Por conta da demanda, Júnior diz que não tem equipes suficientes para fazer a entrega nas residências e, por conta disso, os moradores estão buscando com os próprios carros.
Aumento de 30%
Na loja onde Wagner Gimenes Migliorini é gerente, a água vai faltar no sábado (4), dia com mais fluxos de clientes.

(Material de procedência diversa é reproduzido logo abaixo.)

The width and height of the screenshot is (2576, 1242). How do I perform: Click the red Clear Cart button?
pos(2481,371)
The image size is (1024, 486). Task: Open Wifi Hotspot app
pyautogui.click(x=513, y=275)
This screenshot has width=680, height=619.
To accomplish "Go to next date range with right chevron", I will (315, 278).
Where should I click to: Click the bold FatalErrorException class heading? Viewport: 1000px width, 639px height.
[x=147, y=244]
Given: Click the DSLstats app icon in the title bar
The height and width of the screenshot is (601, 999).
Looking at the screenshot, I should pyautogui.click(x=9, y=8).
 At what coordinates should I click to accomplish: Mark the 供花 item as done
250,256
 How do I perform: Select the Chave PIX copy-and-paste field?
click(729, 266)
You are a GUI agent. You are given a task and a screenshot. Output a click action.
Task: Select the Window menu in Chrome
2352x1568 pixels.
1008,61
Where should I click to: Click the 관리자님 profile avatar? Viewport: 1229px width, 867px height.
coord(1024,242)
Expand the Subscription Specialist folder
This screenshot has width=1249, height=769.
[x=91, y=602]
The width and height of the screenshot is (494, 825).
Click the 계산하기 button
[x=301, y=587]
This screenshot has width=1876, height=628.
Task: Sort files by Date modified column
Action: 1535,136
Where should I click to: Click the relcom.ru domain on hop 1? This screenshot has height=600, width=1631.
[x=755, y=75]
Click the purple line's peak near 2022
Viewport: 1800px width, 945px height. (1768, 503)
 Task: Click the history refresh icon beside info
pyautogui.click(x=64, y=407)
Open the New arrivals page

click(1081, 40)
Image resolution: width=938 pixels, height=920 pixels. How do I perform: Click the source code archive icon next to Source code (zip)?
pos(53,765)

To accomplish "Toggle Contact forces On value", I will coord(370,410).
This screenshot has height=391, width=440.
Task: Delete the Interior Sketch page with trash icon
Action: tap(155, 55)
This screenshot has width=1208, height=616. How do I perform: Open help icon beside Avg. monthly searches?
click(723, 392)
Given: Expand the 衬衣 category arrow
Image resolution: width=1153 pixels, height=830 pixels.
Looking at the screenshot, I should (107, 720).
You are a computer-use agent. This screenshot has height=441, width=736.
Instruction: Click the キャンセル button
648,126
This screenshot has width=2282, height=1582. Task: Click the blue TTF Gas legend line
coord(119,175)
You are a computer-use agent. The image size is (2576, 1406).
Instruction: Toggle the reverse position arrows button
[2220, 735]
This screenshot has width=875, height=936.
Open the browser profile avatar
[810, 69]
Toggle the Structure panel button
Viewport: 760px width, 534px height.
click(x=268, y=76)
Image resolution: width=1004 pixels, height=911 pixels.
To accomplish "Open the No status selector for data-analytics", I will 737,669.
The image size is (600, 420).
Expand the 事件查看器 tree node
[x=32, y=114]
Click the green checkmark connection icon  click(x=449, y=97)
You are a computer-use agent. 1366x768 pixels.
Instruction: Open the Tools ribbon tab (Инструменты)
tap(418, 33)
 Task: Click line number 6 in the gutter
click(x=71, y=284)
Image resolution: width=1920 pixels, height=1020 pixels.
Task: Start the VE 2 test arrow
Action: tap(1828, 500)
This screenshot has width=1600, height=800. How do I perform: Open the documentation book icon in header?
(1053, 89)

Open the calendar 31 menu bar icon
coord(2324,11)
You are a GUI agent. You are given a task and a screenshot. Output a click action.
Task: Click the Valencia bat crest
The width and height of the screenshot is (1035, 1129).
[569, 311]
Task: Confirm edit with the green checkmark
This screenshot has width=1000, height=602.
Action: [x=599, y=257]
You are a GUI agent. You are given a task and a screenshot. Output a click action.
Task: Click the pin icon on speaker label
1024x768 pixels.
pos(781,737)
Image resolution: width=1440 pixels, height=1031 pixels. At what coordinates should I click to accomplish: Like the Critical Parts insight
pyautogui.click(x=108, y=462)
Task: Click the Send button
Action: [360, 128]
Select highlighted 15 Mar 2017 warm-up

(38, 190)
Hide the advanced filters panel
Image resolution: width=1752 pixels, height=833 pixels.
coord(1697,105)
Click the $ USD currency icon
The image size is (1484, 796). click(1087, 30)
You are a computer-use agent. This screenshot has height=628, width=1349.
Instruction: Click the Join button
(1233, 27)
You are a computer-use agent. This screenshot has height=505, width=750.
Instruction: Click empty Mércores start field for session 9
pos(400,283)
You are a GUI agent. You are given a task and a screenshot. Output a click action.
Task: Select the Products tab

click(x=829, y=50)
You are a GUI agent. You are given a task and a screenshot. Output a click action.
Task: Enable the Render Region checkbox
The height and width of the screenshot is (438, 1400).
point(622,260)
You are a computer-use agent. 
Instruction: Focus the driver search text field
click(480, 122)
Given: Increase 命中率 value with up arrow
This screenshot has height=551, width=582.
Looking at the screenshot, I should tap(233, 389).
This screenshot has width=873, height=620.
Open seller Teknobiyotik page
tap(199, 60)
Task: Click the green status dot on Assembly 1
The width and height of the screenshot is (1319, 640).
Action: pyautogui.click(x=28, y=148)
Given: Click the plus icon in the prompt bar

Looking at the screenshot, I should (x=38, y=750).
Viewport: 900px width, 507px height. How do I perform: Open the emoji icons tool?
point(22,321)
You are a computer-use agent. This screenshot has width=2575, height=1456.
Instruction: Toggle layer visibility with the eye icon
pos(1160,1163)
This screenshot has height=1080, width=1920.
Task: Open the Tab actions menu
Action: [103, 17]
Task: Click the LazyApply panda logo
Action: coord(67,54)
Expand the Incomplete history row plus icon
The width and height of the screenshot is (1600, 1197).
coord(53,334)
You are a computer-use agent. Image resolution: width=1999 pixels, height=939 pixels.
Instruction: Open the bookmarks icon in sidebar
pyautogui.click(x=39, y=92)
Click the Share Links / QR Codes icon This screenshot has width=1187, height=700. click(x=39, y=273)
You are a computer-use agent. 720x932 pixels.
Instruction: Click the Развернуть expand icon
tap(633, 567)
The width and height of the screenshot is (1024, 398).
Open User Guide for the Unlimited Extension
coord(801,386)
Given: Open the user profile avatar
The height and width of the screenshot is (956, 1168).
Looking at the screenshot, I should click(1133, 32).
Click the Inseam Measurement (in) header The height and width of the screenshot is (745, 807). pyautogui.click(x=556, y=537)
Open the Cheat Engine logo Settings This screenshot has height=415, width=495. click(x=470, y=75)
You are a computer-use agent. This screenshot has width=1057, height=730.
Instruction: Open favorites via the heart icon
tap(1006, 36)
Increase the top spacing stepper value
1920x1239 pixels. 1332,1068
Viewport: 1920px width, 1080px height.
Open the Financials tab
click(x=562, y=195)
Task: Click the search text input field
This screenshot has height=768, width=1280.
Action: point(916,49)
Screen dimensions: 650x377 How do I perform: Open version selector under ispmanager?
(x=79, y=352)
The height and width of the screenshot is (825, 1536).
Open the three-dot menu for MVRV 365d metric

“Já percebi que eu vou ter que também, aqui na própria loja, colocar uma reserva um pouco maior para não ter uma deficiência no atendimento ao cliente”, diz
Ele também relatou que houve aumento na procura após o anúncio do racionamento e está em busca de reforçar o estoque para os próximos dias.
“Vamos ter que reforçar o estoque da loja, porque o cara quer levar, por no carro. Cliente está com extrema urgência. A gente percebeu que teve um aumento de 20% a 30% nessas caixas de 500 litros, que é a linha mais residencial”, afirma.
Rodízio de abastecimento
De acordo com a Companhia de Saneamento Básico do Estado de São Paulo (Sabesp), o rodízio de abastecimento nos bairros vai durar até 17 de setembro.
A medida ocorre por conta da estiagem, que é considerada pela Companhia uma das mais severas da história da cidade e do país.
De acordo com a Sabesp, a ideia é minimizar os impactos da falta de recursos à população francana.
A cidade já utiliza captações emergenciais e a vazão dos mananciais não é suficiente para manter o abastecimento em todas as regiões.